Melvin and Howard (1980)

Directed by Jonathan Demme. Starring Paul Le Mat, Mary Steenburgen, Pamela Reed, Jason Robards, Jack Kehoe, Cheryl Smith, Rick Lenz, Michael J. Pollard. [R]

A rhapsodic, imaginative slice-of-life comedy inspired by one of those wild true stories that begs to be dramatized but needs the proper approach, and director Demme and scribe Bo Goldman found it. Genial working-class nobody Melvin Dummar (Le Mat) is driving through the Nevada desert when he picks up an irascible stranger who crashed his motorcycle…an irascible stranger who turns out to be rich, reclusive loon Howard Hughes (Robards). Howard doesn’t reveal this fact to Melvin, though, nor does Howard ever speak to Melvin again before croaking and leaving a hefty sum to his “savior” in a contested Last Will and Testament. Goldman writes gracefully about cornball quirks and dreamer blues, a vision of Americana that’s at once effervescent and brittle, and the film really comes to life when the second half of the double billing is as hard to find as the real feller, creating a ballad of sorrow and joy following Melvin’s janky exploits.

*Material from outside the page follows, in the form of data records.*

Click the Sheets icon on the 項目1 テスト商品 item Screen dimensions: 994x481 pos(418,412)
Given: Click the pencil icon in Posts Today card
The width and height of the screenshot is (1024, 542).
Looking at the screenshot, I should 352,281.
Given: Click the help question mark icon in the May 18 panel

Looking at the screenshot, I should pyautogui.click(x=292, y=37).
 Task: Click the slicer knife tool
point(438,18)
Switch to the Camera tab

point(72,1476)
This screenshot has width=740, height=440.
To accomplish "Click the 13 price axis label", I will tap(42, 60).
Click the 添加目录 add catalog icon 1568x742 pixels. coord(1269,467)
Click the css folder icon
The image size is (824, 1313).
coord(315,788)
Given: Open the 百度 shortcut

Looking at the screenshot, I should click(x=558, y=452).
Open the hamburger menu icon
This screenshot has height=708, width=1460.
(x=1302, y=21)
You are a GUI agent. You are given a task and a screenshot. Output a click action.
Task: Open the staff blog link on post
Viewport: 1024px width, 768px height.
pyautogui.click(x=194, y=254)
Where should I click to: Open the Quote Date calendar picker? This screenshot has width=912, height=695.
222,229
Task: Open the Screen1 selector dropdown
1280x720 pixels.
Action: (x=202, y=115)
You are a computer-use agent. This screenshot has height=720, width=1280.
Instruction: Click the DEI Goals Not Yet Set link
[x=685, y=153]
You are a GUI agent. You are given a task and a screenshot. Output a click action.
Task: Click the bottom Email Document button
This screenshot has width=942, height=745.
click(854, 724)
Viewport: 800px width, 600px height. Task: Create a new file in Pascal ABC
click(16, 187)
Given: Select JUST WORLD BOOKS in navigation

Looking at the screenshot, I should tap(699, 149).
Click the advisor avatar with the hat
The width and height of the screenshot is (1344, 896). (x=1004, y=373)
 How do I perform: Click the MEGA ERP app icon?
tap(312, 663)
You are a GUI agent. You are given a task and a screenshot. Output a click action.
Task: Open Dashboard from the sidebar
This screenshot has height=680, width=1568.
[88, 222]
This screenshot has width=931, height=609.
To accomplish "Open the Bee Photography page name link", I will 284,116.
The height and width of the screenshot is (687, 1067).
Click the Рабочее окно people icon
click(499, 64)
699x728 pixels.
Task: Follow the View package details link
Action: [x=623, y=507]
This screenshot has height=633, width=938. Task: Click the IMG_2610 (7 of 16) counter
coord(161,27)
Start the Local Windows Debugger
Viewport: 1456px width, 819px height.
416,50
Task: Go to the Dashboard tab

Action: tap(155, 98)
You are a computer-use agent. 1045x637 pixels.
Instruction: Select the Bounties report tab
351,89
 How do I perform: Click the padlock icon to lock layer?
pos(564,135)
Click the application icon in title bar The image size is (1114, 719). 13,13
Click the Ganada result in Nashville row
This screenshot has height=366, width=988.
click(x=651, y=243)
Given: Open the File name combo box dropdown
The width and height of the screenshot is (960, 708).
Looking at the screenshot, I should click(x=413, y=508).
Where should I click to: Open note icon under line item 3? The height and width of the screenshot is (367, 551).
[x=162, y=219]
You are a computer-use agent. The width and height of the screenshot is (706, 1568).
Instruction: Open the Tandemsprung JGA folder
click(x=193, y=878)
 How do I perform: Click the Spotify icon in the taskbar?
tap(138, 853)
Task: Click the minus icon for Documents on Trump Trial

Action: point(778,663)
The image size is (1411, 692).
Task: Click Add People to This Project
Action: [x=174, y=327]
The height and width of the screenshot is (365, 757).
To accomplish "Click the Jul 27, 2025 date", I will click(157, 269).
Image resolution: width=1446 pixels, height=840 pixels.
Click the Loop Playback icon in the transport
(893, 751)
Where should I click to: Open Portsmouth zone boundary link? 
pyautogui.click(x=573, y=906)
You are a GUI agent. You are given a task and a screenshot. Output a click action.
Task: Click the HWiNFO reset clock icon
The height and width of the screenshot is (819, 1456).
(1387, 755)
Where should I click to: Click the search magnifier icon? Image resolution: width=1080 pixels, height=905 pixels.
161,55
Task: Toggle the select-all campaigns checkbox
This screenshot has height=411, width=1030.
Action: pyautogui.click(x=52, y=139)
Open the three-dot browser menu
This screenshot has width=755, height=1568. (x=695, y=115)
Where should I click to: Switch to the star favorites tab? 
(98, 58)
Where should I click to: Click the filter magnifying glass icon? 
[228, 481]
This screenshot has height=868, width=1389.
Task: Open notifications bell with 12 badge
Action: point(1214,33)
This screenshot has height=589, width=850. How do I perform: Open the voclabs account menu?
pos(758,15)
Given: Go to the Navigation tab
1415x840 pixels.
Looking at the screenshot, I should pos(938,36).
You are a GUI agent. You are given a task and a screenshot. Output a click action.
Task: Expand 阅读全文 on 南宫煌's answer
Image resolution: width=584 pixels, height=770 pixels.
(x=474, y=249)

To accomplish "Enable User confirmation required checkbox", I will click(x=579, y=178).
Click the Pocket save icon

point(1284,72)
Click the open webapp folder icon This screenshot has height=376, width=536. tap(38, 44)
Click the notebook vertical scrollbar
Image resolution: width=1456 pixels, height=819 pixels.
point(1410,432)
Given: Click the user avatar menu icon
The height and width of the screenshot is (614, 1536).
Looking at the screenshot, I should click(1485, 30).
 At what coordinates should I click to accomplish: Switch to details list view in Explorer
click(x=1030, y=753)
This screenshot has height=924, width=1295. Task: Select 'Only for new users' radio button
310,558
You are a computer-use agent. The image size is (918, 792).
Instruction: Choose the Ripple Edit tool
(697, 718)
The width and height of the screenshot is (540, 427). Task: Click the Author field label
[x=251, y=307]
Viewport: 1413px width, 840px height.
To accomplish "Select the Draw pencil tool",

It’s such a treasure, in fact, that there’s no depressing comedown once the will/courtroom plot kicks into gear toward the end (the weakest stretch, but hardly worthless, with a nice kiss-off to materialism before such an ideal became pure fantasy a few years later). Goldman won an Academy Award, as did Steenburgen as Melvin’s first wife, a flaky tap-dancer-slash-go-go-dancer. Dabney Coleman, John Glover, Charles Napier, and Gloria Grahame all have small roles.